Correctness first, then speed
Everything in this series so far produces a correct inference engine — it generates the right tokens. But correct is not the same as fast. The difference between a naive correct implementation and a production-grade one is often 10× or more in throughput. That gap is closed by a stack of optimizations — each one a separate technique, each one compounding on the others.
This chapter covers the four most important optimizations and — crucially — which bottleneck each one attacks. Recall from Chapter 06 that prefill is compute-bound and decode is memory-bound → Ch.06. Different optimizations target different bottlenecks, which is exactly why they stack rather than overlap.
FlashAttention — never write the giant matrix
Attention is the most expensive operation in a transformer. The naive way to compute it has a hidden performance killer: it creates an enormous intermediate matrix and writes it to slow memory. FlashAttention eliminates that write entirely. To understand how, we need to revisit the two kinds of GPU memory → Ch.01.
The memory hierarchy — the root of the problem
A GPU has two relevant kinds of memory. HBM (High Bandwidth Memory) is large — tens of gigabytes — but relatively slow. SRAM (on-chip memory) is tiny — a few megabytes — but extraordinarily fast, maybe 10× the bandwidth of HBM. The catch: SRAM is far too small to hold the big intermediate results of attention. So naive attention computes a result in SRAM, writes it out to HBM, reads it back, and so on — and all that HBM traffic is the bottleneck.

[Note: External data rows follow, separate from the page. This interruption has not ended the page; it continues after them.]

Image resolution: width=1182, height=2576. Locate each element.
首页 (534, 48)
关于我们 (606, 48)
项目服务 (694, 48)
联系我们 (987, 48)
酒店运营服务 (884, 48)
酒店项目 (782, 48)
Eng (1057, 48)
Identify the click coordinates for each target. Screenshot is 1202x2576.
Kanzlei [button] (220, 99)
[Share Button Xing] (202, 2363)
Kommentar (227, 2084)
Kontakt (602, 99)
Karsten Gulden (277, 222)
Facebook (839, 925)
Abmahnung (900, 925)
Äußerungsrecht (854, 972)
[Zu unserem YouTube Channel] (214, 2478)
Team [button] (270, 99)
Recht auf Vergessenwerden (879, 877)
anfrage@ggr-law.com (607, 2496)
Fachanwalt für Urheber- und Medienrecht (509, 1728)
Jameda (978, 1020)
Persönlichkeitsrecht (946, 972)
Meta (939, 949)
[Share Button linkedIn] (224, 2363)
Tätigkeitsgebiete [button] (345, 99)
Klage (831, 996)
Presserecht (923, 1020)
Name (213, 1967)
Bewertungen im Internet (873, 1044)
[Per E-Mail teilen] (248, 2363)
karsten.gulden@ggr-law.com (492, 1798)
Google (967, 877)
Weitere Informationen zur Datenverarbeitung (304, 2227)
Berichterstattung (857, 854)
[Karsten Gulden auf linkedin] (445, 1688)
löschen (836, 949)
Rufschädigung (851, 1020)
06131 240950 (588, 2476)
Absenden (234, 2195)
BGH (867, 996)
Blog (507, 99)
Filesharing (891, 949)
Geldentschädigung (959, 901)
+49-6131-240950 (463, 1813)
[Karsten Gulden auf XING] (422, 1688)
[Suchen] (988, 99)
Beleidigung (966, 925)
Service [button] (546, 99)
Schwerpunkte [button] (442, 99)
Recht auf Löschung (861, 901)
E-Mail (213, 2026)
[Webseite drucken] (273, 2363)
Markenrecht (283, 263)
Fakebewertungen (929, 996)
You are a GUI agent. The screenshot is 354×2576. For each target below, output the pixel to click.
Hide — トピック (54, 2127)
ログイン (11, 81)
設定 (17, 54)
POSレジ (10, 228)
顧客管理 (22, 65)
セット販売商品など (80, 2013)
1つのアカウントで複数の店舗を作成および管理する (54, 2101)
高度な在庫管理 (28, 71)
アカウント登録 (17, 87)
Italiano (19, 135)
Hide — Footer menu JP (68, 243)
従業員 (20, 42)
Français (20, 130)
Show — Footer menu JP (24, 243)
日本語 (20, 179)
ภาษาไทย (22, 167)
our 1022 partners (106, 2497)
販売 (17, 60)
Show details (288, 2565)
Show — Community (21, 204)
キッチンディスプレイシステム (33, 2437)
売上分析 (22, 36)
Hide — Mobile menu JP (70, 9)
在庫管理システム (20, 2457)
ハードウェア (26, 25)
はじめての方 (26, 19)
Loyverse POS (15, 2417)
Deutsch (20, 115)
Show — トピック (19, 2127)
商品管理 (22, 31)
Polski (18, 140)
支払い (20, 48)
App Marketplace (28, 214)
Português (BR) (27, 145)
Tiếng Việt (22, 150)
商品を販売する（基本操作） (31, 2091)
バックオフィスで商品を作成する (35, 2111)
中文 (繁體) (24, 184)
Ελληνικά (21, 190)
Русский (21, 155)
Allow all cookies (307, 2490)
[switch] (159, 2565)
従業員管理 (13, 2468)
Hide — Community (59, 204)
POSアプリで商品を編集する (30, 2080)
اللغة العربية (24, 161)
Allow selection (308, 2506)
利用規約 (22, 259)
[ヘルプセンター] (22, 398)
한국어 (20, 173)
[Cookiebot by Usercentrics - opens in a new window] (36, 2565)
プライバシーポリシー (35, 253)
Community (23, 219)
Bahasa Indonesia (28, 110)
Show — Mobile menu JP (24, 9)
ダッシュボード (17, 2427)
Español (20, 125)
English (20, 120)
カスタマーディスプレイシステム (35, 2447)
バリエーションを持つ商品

What naive attention does wrong
For a sequence of N tokens, naive attention computes an N×N matrix of attention scores — every token's relationship to every other token. For N=4,000 tokens, that's a 4,000×4,000 matrix = 16 million numbers, per attention head, per layer. This giant matrix is written to HBM, read back for the softmax, written again, read again. The matrix itself is never the final output — it's a throwaway intermediate — but moving it to and from HBM dominates the time.
Tiling — the core trick
Tiling means breaking the big computation into small blocks ("tiles") that each fit in fast SRAM. FlashAttention loads a tile of queries and a tile of keys into SRAM, computes their partial attention, updates a running result, then moves to the next tile — all without ever writing the full attention matrix to HBM. Through a clever running-softmax technique, it produces exactly the same answer as naive attention, but with a fraction of the HBM traffic.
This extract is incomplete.